Banyak anak muda yang tergolong generasi millenial atau Z, sering jarang dapat bertahan lama di perusahaan konvensional. Keluhan dari kalangan HR, baru 6 bulan atau paling lama satu tahun sudah hengkang. Bahkan ada HR yang dibikin sibuk, karena selesai pelatihan yang menghabiskan biaya jutaan Rupiah, dengan entengnya mereka hengkang ala "ghosting". Yakni selesai pelatihan tidak muncul lagi dan semua kontak tidak dapat dihubungi termasuk alamat sosial medianya. Terpaksa HR harus melibatkan pengacara, karena mereka harus mempertanggung jawabkan mengembalikan biaya pelatihan. Dan rata-rata mereka dengan entengnya mengembalikan biaya pelatihan, meski pada awalnya berupaya menghilang. Dengan harapan tidak perlu mengembalikan biaya pelatihan.
Iseng-iseng saya melaukan survei kecil-kecilan guna menyelidiki apa alasan mereka tidak dapat bertahan lama dalam bisnis konvensional. Rata-rata mereka tidak tahan dengan sistem bisnis konvensional yang kaku, mereka lebih senang mendirikan atau bekerja pada perusahaan bisnis rintisan (start up).
Apa itu bisnis rintisan? Bisnis rintisan adalah bisnis baru yang melibatkan teknologi informasi dan komunikasi (TIK). Dari seorang anak muda yang berhasil sukses membangun bisnis rintisan, dipeoleh kiat suksesnya yaitu produk, bisnis model, pemasaran dan modal. Ditambah satu faktor yang sulit dipelajari di sekolah bisnis manapun, yaitu keberuntungan (luck).
Empat faktor dalam bisnis rintisan harus benar-benar membaur dan tidak bisa hanya salah satu yang menonjol. Produknya harus unik dan disukai serta diperlukan pelanggan. Sebuah bisnis rintisan harus memiliki bisnis model yang kuat dan dapat meyakinkan para calon investor. Teknik-teknik pemasaran yang dilakukan harus mampu menarik pelanggan.Â
Bahkan kalau perlu harus hambur-hamburkan uang atau bakar uang, dengan promosi gila-gllaan.

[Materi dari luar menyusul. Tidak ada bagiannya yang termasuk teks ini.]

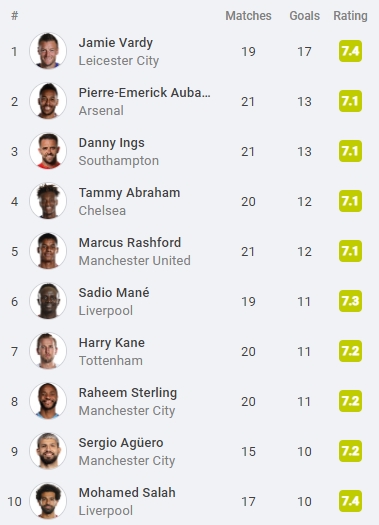The height and width of the screenshot is (525, 379).
Task: Open the Southampton team link
Action: click(x=119, y=161)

Kalau modal, semua orang sudah tahu, tanpa dukungan modal awal, tentu sebuah bisnis rintisan tidak dapat dimulai.Â
Apalagi sebuah bisnis rintisan memerlukan investasi yang besar untuk TIK. Kalau sudah jalan dan bisnis modelnya bagus, tidak perlu kawatir lagi mengenai modal, karena akan banyak calon investor yang berani menggelontorkan modal, meski perusahaan bisnis rintisan ini belum membukukan profit atau keuntungan. Lihat saja para investor yang dengan mudahnya menggelontorkan modal untuk Gojek dan Tokopedia. Dua bisnis rintisan yang sudah tergolong Decacorn.
Yang disoroti sebagai keberuntungan adalah jaringan (networking), misal bisa kenal dengan orang kuat atsu perusahaan yang kuat dan siap mendukung usaha rintisan ini.
Hal yang paling perlu diwaspadai pada bisnis rintisan adalah yang disebut jurang kematian (death valley). Meski belum berhasil meraih keuntungan, namun harus diupayakan petusahaan masih dapat beroperasi alias jangan sampai kolaps. Â
Memang pada umumnya bisnis rintisan pada awalnya dimulai dengan merugi, namun pergerakan pendapatan akan naik secara eksponensial, baru kemudian melandai. Jelas sangat berbeda dengan bisnis konvensional yang bisa langsung meraih keuntungan. Pendapatan selalu dijaga harus lebih besar daripada pengeluaran. Tapi jangan salah, makin lama pengeluaran (cost) akan terus naik.
Jadi, memang terdapat perbedaan yang sangat signifikan, antara bisnis rintisan dan bisnis konvensional. Pada bisnis konvensional, bila sudah meraih keuntungan, justru pemilik perusahaan tidak mau mengambil modal dari luar. Berbeda dengan bisnis rintisan yang 'menjual' bisnis model sehingga meski nasih merugi bila prospek kedepannya cerah, banyak perusahaan ventura yang mendukungnya.